WORK TASK: Begin at the line containing "Viewport: 1666px width, 749px" in the data below and go on through the line containing "You are a computer-use agent. Screen dimensions: 800x655", repeating each line exactly; include both ends and no other line.

(Saved entries)
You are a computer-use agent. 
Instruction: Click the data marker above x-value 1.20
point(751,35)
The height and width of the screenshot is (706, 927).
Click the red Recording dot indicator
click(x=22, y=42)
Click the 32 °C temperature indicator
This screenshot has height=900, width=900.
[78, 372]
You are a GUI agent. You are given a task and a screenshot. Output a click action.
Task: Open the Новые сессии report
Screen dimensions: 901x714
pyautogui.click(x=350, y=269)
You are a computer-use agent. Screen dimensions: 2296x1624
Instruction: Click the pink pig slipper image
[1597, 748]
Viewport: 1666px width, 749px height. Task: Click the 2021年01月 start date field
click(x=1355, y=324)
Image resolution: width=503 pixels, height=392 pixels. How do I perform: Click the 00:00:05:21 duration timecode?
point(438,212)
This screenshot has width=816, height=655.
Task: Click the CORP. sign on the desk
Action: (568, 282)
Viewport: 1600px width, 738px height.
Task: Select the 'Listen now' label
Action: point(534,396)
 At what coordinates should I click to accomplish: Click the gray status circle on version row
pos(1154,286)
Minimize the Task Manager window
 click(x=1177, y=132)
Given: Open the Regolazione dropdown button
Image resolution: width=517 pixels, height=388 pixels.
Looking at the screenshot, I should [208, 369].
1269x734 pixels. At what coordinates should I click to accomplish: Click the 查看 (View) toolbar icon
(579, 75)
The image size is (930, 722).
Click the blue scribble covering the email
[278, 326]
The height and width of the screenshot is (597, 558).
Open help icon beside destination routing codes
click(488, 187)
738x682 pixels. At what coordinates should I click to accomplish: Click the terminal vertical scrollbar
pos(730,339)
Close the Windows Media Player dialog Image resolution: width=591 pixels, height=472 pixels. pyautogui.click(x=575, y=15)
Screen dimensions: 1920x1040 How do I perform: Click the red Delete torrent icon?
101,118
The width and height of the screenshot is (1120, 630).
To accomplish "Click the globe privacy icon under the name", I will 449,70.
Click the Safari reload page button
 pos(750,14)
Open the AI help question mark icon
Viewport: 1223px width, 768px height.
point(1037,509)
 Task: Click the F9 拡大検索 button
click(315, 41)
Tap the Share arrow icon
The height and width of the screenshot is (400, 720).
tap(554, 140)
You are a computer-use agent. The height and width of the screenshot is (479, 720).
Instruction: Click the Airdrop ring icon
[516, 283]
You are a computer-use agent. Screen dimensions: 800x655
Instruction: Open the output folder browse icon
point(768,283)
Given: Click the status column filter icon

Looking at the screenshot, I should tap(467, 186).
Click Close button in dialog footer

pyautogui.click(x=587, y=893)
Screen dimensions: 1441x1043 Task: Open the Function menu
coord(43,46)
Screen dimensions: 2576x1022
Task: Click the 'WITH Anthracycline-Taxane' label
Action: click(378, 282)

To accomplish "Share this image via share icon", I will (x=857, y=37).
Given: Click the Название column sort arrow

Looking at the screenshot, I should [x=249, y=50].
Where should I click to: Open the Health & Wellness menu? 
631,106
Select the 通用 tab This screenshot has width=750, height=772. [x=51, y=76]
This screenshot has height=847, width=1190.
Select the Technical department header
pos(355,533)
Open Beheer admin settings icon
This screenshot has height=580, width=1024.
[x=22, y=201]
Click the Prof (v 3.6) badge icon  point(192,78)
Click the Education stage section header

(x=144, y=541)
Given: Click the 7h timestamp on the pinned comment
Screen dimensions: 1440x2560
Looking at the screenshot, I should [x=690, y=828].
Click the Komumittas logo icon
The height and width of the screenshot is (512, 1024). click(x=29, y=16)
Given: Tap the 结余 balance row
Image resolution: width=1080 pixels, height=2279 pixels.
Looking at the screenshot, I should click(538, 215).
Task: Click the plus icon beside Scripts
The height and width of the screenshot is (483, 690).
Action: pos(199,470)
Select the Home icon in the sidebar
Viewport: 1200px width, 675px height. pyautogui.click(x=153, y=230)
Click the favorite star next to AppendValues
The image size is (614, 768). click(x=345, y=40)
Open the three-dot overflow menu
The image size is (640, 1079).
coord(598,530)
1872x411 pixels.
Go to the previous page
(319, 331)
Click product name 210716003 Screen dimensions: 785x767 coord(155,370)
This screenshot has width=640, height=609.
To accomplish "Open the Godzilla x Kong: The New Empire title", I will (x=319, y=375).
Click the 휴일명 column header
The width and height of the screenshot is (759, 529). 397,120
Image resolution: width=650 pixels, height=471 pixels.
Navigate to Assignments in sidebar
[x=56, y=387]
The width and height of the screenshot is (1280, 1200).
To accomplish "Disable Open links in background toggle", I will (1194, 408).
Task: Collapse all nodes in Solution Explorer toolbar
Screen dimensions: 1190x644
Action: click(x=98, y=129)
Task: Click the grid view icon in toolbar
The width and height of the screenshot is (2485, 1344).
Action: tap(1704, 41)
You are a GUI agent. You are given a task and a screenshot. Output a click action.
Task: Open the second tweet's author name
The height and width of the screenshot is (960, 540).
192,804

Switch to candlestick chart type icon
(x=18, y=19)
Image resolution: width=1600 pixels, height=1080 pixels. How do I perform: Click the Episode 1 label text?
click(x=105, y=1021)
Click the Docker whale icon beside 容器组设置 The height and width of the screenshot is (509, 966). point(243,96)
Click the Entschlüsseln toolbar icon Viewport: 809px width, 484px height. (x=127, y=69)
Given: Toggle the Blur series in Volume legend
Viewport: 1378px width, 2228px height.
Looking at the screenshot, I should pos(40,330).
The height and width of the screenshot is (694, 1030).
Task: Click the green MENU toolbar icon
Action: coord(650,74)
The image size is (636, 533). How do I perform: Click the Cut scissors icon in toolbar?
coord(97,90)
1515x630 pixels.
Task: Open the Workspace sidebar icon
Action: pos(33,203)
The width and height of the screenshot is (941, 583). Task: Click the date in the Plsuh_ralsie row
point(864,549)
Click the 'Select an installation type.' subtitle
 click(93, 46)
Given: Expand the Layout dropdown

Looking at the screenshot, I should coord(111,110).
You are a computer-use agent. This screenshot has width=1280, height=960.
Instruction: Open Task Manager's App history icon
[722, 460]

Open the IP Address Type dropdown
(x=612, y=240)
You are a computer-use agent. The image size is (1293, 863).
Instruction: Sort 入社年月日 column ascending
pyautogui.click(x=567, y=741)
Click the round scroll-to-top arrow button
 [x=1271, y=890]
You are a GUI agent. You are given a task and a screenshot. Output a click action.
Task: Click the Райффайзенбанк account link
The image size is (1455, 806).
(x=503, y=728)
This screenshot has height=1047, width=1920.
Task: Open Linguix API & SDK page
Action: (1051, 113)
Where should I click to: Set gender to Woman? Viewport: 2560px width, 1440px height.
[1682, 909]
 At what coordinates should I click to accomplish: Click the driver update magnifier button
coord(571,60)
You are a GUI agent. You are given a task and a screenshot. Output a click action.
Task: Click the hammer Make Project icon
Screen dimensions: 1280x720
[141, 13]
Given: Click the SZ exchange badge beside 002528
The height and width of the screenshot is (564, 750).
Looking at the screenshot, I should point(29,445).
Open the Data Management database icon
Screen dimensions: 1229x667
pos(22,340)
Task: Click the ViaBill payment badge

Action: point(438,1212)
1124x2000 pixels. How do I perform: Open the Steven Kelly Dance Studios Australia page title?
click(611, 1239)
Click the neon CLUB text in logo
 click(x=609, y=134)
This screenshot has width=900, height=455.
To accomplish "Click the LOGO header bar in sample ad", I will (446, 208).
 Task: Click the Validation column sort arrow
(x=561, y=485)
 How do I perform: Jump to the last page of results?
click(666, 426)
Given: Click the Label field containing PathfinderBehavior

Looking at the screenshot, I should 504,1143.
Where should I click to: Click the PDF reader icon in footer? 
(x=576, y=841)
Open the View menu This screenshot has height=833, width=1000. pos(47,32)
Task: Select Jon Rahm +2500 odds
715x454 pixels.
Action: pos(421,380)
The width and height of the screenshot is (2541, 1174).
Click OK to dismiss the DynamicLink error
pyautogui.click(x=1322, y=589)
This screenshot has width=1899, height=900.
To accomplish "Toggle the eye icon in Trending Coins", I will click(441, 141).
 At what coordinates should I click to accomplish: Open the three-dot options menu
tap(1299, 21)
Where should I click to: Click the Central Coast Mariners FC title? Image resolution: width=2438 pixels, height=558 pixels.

RESULT OF THIS TASK:
Viewport: 1666px width, 749px height. Task: Click the 2021年01月 start date field
click(x=1355, y=324)
Image resolution: width=503 pixels, height=392 pixels. How do I perform: Click the 00:00:05:21 duration timecode?
point(438,212)
This screenshot has width=816, height=655.
Task: Click the CORP. sign on the desk
Action: (568, 282)
Viewport: 1600px width, 738px height.
Task: Select the 'Listen now' label
Action: point(534,396)
 At what coordinates should I click to accomplish: Click the gray status circle on version row
pos(1154,286)
Minimize the Task Manager window
 click(x=1177, y=132)
Given: Open the Regolazione dropdown button
Image resolution: width=517 pixels, height=388 pixels.
Looking at the screenshot, I should [208, 369].
1269x734 pixels. At what coordinates should I click to accomplish: Click the 查看 (View) toolbar icon
(579, 75)
The image size is (930, 722).
Click the blue scribble covering the email
[278, 326]
The height and width of the screenshot is (597, 558).
Open help icon beside destination routing codes
click(488, 187)
738x682 pixels. At what coordinates should I click to accomplish: Click the terminal vertical scrollbar
pos(730,339)
Close the Windows Media Player dialog Image resolution: width=591 pixels, height=472 pixels. pyautogui.click(x=575, y=15)
Screen dimensions: 1920x1040 How do I perform: Click the red Delete torrent icon?
101,118
The width and height of the screenshot is (1120, 630).
To accomplish "Click the globe privacy icon under the name", I will 449,70.
Click the Safari reload page button
 pos(750,14)
Open the AI help question mark icon
Viewport: 1223px width, 768px height.
point(1037,509)
 Task: Click the F9 拡大検索 button
click(315, 41)
Tap the Share arrow icon
The height and width of the screenshot is (400, 720).
tap(554, 140)
You are a computer-use agent. The height and width of the screenshot is (479, 720).
Instruction: Click the Airdrop ring icon
[516, 283]
You are a computer-use agent. Screen dimensions: 800x655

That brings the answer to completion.